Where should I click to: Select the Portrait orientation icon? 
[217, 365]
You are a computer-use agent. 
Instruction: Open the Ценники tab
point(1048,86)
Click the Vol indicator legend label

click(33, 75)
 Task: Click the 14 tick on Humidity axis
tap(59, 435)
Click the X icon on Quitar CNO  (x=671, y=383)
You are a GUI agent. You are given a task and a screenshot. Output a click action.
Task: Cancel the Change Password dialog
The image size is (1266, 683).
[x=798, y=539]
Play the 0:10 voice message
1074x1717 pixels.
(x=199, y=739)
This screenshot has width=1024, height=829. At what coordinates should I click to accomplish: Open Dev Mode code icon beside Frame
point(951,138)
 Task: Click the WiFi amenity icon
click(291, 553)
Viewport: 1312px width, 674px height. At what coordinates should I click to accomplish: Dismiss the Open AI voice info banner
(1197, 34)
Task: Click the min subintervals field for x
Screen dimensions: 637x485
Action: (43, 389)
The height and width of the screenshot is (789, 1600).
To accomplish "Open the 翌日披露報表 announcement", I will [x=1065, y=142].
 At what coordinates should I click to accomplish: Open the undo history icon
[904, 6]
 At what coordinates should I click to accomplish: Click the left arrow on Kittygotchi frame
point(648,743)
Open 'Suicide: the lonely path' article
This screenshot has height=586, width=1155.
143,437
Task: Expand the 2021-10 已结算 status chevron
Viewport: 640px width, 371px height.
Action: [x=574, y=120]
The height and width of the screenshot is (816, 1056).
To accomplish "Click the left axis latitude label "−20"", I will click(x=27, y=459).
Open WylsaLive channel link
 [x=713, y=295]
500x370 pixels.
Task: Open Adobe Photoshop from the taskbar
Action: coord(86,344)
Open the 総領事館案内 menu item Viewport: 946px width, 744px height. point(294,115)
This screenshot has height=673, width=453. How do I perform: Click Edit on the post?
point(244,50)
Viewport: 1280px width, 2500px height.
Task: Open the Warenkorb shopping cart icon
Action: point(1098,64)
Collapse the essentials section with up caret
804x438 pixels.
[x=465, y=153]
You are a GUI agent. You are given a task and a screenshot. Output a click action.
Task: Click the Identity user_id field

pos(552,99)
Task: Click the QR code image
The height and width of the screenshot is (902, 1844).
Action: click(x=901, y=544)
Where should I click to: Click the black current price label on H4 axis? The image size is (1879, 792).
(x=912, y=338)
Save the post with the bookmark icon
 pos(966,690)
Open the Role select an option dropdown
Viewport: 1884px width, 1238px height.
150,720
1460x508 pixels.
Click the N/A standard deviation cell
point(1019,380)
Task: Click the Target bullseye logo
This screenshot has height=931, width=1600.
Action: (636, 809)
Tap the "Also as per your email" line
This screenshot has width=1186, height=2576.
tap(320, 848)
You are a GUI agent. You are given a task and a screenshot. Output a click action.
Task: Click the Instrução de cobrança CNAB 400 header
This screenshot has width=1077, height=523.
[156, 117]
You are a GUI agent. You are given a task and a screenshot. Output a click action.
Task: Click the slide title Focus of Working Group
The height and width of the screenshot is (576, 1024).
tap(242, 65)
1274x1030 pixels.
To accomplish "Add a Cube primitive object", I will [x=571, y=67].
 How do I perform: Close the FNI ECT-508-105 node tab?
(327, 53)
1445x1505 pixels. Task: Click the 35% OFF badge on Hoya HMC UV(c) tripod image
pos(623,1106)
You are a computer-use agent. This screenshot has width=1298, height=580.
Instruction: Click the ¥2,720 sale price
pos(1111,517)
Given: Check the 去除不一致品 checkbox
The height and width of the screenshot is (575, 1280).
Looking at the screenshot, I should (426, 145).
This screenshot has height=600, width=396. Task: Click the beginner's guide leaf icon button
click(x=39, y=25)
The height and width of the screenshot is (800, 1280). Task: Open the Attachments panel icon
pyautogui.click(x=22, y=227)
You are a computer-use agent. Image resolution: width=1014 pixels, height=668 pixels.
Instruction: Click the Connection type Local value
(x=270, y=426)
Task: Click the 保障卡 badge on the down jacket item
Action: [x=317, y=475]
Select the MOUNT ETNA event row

+---+

→ **WHAT TO WORK ON**: Return, without any change, the lines from the one holding "Instruction: Click the Connection" through the end of the listing, and only those.

→ **RESPONSE TO THE EXERCISE**:
Instruction: Click the Connection type Local value
(x=270, y=426)
Task: Click the 保障卡 badge on the down jacket item
Action: [x=317, y=475]
Select the MOUNT ETNA event row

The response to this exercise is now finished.